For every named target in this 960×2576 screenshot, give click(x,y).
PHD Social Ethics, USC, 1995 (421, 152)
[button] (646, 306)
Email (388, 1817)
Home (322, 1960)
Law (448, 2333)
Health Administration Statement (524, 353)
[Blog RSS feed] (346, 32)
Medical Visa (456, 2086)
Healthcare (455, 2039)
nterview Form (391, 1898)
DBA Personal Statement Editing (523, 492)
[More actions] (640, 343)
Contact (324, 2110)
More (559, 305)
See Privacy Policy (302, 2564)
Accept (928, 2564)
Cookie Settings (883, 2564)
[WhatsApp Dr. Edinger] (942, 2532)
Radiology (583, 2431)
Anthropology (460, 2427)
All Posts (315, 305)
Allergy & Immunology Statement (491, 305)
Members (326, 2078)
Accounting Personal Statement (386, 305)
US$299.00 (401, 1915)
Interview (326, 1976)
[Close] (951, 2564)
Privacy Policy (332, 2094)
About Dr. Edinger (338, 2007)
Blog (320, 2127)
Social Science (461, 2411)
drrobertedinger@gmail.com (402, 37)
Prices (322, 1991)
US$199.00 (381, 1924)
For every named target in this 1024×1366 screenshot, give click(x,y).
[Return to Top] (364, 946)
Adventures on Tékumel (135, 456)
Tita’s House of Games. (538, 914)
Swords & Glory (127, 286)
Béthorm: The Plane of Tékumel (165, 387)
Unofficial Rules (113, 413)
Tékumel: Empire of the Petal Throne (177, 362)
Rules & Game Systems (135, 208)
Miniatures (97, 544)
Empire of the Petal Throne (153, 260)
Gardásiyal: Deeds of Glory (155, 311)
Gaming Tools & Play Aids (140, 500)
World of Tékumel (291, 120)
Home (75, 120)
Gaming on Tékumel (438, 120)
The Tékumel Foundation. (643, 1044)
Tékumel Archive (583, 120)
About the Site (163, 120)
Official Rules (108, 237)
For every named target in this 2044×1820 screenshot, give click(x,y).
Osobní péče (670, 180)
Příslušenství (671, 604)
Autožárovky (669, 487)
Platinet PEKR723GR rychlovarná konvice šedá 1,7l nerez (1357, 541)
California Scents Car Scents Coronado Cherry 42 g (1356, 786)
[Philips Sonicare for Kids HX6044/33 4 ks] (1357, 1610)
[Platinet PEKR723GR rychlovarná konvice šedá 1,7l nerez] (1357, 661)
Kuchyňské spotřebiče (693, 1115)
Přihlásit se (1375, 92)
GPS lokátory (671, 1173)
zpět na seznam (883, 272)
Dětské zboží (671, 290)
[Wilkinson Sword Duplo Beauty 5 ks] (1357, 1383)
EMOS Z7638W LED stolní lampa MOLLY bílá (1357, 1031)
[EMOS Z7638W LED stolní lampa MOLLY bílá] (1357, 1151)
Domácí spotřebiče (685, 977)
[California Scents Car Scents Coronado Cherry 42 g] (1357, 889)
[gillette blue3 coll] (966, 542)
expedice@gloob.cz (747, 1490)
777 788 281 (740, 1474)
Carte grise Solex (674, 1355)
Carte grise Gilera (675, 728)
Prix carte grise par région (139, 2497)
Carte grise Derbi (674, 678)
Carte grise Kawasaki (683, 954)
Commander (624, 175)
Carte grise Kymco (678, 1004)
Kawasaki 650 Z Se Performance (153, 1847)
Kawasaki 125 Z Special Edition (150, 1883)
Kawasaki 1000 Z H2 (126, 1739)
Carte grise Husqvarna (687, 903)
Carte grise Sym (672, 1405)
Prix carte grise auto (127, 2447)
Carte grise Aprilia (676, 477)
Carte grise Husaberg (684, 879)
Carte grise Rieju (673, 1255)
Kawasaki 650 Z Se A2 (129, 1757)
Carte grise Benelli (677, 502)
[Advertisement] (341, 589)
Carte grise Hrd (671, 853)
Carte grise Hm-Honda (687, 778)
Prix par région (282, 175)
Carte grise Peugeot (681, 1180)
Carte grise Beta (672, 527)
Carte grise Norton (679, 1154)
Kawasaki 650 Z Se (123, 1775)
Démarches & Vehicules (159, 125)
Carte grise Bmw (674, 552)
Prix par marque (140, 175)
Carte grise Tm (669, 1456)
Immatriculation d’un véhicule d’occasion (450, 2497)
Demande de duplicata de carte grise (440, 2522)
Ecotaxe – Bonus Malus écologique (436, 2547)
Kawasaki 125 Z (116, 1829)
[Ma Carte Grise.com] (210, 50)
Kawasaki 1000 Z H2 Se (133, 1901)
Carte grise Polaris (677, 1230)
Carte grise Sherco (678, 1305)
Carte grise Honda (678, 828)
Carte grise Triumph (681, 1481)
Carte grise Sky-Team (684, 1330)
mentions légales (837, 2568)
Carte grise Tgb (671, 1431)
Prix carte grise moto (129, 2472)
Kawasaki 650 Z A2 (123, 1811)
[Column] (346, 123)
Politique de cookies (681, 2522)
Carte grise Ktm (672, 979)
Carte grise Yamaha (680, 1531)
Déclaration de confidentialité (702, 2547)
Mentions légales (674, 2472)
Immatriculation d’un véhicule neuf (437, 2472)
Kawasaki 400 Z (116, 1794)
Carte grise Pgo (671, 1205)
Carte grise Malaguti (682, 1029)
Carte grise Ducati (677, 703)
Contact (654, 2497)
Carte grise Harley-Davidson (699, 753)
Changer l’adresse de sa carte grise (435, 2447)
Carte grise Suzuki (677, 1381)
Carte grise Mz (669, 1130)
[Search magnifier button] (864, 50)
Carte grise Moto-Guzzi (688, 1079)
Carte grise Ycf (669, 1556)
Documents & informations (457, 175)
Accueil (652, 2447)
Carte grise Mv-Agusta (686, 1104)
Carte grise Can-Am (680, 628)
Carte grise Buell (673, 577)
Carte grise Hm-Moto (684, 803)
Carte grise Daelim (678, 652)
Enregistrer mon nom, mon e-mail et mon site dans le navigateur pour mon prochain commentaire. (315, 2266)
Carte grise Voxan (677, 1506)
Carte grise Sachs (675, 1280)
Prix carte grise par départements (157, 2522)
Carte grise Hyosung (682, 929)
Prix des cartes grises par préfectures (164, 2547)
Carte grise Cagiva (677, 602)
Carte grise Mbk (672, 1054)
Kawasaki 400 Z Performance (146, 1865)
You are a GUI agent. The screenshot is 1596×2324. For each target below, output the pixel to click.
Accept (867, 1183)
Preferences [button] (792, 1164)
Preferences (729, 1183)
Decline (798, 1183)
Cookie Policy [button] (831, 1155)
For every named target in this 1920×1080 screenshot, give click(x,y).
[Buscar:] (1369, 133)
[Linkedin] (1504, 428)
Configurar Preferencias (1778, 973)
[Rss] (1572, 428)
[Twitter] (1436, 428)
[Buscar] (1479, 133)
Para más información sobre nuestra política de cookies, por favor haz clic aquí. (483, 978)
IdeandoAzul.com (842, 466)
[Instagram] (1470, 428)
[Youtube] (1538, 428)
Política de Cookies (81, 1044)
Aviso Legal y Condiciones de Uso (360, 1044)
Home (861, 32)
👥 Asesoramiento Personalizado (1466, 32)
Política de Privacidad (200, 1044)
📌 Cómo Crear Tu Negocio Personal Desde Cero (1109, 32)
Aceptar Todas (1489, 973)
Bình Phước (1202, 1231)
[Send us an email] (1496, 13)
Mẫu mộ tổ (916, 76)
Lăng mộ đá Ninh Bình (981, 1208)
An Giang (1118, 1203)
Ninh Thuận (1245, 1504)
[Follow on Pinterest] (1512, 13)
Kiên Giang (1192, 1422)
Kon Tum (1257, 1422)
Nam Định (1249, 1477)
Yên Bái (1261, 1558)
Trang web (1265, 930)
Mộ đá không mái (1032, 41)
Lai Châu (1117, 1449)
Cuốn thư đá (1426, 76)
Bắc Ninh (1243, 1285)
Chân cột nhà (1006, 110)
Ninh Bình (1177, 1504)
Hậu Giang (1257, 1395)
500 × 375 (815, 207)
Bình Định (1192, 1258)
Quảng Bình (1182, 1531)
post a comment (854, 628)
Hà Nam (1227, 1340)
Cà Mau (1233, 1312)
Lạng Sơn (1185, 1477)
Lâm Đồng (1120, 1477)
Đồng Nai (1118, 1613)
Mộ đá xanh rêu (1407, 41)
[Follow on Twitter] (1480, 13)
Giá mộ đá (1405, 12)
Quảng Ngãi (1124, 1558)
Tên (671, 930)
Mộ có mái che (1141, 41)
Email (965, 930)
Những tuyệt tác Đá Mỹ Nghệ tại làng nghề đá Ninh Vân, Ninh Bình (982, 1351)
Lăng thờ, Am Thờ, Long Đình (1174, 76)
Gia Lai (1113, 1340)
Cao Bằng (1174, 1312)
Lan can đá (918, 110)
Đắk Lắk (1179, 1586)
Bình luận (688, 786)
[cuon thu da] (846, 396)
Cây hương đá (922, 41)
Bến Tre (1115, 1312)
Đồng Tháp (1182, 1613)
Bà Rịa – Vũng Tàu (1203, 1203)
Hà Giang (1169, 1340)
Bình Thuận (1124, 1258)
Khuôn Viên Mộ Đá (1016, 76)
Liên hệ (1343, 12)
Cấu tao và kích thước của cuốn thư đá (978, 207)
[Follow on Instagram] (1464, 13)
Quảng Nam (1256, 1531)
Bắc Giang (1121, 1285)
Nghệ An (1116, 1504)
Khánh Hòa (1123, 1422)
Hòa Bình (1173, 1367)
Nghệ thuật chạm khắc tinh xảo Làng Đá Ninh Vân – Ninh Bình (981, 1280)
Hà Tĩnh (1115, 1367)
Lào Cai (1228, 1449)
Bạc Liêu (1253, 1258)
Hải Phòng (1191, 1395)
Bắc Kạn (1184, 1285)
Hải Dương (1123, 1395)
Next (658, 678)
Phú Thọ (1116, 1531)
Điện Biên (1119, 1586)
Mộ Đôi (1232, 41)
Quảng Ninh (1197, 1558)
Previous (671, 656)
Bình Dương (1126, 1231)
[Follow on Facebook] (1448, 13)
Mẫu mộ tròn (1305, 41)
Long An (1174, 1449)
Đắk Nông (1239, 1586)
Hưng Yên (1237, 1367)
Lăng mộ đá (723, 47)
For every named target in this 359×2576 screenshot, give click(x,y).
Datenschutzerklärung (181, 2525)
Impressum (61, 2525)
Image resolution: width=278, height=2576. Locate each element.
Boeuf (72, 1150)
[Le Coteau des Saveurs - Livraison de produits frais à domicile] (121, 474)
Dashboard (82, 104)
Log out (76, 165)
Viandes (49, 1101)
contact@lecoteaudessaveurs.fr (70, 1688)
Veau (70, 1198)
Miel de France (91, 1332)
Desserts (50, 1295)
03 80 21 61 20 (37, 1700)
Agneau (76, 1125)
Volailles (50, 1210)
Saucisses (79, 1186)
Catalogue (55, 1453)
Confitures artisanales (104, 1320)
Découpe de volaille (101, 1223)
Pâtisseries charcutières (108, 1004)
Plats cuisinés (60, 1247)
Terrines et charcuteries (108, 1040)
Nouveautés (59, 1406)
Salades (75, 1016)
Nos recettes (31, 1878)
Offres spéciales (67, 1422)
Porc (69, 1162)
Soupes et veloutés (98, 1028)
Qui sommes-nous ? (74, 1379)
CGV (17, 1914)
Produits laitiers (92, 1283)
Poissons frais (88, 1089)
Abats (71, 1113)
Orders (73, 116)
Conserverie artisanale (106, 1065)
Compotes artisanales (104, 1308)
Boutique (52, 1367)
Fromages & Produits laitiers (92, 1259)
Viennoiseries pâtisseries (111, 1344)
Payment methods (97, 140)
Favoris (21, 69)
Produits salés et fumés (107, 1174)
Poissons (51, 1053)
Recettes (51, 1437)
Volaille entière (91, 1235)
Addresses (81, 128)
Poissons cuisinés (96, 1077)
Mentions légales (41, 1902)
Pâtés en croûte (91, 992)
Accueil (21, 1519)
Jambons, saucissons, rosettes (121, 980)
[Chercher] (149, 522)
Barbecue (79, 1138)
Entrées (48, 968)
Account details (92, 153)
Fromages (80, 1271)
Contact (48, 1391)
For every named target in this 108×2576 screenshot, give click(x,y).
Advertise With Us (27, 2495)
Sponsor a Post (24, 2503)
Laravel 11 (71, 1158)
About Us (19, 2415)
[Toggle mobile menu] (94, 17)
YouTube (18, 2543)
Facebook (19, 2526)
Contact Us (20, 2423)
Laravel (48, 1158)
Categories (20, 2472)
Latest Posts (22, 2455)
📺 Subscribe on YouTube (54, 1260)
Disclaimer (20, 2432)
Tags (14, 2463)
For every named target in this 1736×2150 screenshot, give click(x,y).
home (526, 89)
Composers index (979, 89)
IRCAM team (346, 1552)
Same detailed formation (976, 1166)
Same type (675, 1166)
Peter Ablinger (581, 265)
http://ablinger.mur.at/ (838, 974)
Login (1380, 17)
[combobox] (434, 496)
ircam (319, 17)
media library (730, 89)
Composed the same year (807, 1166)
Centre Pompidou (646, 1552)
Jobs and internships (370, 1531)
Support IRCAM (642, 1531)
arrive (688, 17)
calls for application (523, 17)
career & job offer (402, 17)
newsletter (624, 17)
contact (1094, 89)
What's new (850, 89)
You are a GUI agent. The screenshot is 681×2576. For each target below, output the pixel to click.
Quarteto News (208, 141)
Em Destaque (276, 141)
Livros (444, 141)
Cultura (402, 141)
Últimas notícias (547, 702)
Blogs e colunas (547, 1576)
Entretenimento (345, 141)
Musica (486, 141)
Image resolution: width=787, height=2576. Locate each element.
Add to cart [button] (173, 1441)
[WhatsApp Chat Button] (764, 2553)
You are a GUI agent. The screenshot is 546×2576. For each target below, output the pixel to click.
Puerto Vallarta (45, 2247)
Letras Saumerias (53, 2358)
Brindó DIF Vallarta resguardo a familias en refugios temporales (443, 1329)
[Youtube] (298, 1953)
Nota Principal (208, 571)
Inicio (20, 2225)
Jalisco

○ ○ ○ ○ ○

— WORK REQUIRED —
Print only what lies in the material above starting at the line with "[Youtube] (1538, 428)" and ending at the line with "Cuốn thư đá (1426, 76)", every line exactly as given.

— YOUR RESPONSE —
[Youtube] (1538, 428)
Política de Cookies (81, 1044)
Aviso Legal y Condiciones de Uso (360, 1044)
Home (861, 32)
👥 Asesoramiento Personalizado (1466, 32)
Política de Privacidad (200, 1044)
📌 Cómo Crear Tu Negocio Personal Desde Cero (1109, 32)
Aceptar Todas (1489, 973)
Bình Phước (1202, 1231)
[Send us an email] (1496, 13)
Mẫu mộ tổ (916, 76)
Lăng mộ đá Ninh Bình (981, 1208)
An Giang (1118, 1203)
Ninh Thuận (1245, 1504)
[Follow on Pinterest] (1512, 13)
Kiên Giang (1192, 1422)
Kon Tum (1257, 1422)
Nam Định (1249, 1477)
Yên Bái (1261, 1558)
Trang web (1265, 930)
Mộ đá không mái (1032, 41)
Lai Châu (1117, 1449)
Cuốn thư đá (1426, 76)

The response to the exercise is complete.